- _TO DO_: Beginning with the first line, transcribe the entries below exactly through the line containing "Landscape Contractor (614, 2337)", inclusive.

--- RECORD SET Enclosed Below ---

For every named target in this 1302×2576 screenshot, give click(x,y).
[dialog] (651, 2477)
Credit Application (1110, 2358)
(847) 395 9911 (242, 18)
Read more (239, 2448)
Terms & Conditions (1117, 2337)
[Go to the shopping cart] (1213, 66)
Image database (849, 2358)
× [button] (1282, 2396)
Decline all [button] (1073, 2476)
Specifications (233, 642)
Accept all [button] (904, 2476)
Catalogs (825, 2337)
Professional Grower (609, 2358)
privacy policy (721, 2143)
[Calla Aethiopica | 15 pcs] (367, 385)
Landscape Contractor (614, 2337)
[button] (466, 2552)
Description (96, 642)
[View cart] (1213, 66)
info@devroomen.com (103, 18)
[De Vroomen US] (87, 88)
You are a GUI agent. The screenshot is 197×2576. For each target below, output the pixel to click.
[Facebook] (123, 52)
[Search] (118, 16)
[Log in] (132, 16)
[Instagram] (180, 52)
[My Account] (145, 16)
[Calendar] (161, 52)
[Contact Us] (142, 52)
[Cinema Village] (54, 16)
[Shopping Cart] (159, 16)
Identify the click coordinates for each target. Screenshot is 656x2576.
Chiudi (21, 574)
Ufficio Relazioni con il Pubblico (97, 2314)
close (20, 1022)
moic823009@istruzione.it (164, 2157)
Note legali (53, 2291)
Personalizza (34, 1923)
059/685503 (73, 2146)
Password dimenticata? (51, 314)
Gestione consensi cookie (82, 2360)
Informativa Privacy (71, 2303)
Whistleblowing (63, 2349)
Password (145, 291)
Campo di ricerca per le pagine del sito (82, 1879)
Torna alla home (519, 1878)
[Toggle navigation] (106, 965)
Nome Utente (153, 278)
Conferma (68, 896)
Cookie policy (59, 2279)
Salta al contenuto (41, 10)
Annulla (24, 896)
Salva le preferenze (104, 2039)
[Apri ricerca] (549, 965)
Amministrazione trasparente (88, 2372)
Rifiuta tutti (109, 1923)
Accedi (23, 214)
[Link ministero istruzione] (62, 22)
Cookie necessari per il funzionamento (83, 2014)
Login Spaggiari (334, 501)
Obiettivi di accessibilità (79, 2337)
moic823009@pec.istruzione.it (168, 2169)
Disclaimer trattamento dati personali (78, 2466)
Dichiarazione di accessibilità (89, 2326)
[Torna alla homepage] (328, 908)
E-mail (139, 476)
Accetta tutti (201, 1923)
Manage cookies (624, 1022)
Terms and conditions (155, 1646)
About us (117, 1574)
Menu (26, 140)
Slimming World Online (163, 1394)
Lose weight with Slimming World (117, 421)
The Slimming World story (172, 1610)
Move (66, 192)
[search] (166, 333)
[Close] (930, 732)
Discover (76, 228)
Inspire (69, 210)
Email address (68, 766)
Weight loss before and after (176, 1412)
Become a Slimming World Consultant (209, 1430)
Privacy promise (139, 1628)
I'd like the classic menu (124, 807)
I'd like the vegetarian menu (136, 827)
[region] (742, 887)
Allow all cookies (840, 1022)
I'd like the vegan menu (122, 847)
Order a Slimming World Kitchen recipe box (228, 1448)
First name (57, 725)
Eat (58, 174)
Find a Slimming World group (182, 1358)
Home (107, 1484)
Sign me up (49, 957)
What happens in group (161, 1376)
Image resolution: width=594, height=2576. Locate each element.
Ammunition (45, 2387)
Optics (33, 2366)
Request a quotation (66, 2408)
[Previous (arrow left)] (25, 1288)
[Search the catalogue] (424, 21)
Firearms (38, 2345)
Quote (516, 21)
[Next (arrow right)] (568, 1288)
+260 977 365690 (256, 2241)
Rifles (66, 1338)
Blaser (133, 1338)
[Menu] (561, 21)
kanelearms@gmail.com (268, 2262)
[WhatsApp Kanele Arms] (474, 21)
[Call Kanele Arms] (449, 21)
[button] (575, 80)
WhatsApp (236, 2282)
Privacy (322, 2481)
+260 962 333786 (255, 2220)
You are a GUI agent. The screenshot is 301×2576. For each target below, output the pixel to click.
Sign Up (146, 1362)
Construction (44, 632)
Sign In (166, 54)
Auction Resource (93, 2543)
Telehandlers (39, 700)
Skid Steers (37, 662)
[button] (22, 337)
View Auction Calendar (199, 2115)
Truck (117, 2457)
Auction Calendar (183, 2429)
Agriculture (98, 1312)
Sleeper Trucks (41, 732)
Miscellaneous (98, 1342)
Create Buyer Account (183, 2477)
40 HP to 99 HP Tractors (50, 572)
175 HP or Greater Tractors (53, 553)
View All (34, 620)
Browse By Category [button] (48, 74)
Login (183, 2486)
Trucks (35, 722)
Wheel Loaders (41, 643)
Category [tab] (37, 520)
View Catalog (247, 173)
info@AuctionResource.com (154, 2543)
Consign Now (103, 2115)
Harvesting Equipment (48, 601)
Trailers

--- End of Enclosed RECORD SET ---

- _ANSWER TO THIS EXERCISE_:
For every named target in this 1302×2576 screenshot, give click(x,y).
[dialog] (651, 2477)
Credit Application (1110, 2358)
(847) 395 9911 (242, 18)
Read more (239, 2448)
Terms & Conditions (1117, 2337)
[Go to the shopping cart] (1213, 66)
Image database (849, 2358)
× [button] (1282, 2396)
Decline all [button] (1073, 2476)
Specifications (233, 642)
Accept all [button] (904, 2476)
Catalogs (825, 2337)
Professional Grower (609, 2358)
privacy policy (721, 2143)
[Calla Aethiopica | 15 pcs] (367, 385)
Landscape Contractor (614, 2337)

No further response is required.